Your task
Copy the entries exactly, leaving out nothing.

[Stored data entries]
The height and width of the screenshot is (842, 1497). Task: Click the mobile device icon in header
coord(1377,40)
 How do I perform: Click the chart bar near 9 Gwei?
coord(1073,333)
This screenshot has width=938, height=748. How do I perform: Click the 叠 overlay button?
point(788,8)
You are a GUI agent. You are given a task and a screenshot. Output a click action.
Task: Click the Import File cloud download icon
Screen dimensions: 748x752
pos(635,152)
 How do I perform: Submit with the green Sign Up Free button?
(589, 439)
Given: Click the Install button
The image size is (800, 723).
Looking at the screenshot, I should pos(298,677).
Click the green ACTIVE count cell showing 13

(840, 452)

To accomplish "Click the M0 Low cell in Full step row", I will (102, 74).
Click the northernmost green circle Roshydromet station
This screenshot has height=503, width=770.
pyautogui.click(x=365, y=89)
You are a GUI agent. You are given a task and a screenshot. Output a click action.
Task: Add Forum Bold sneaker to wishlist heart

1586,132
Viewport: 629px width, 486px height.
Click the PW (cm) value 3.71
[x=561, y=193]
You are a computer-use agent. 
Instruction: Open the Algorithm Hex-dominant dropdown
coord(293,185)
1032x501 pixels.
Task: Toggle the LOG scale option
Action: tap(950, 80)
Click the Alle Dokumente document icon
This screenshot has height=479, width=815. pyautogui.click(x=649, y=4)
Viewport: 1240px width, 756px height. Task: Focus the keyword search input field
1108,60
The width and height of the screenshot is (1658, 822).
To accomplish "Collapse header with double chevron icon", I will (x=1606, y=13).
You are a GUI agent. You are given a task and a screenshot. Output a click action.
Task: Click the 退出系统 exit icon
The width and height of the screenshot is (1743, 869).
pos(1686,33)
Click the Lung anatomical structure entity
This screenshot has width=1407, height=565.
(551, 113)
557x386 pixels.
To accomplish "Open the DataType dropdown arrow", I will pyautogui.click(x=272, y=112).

Your response
The height and width of the screenshot is (842, 1497). Task: Click the mobile device icon in header
coord(1377,40)
 How do I perform: Click the chart bar near 9 Gwei?
coord(1073,333)
This screenshot has width=938, height=748. How do I perform: Click the 叠 overlay button?
point(788,8)
You are a GUI agent. You are given a task and a screenshot. Output a click action.
Task: Click the Import File cloud download icon
Screen dimensions: 748x752
pos(635,152)
 How do I perform: Submit with the green Sign Up Free button?
(589, 439)
Given: Click the Install button
The image size is (800, 723).
Looking at the screenshot, I should pos(298,677).
Click the green ACTIVE count cell showing 13

(840, 452)

To accomplish "Click the M0 Low cell in Full step row", I will (102, 74).
Click the northernmost green circle Roshydromet station
This screenshot has height=503, width=770.
pyautogui.click(x=365, y=89)
You are a GUI agent. You are given a task and a screenshot. Output a click action.
Task: Add Forum Bold sneaker to wishlist heart

1586,132
Viewport: 629px width, 486px height.
Click the PW (cm) value 3.71
[x=561, y=193]
You are a computer-use agent. 
Instruction: Open the Algorithm Hex-dominant dropdown
coord(293,185)
1032x501 pixels.
Task: Toggle the LOG scale option
Action: tap(950, 80)
Click the Alle Dokumente document icon
This screenshot has height=479, width=815. pyautogui.click(x=649, y=4)
Viewport: 1240px width, 756px height. Task: Focus the keyword search input field
1108,60
The width and height of the screenshot is (1658, 822).
To accomplish "Collapse header with double chevron icon", I will (x=1606, y=13).
You are a GUI agent. You are given a task and a screenshot. Output a click action.
Task: Click the 退出系统 exit icon
The width and height of the screenshot is (1743, 869).
pos(1686,33)
Click the Lung anatomical structure entity
This screenshot has width=1407, height=565.
(551, 113)
557x386 pixels.
To accomplish "Open the DataType dropdown arrow", I will pyautogui.click(x=272, y=112).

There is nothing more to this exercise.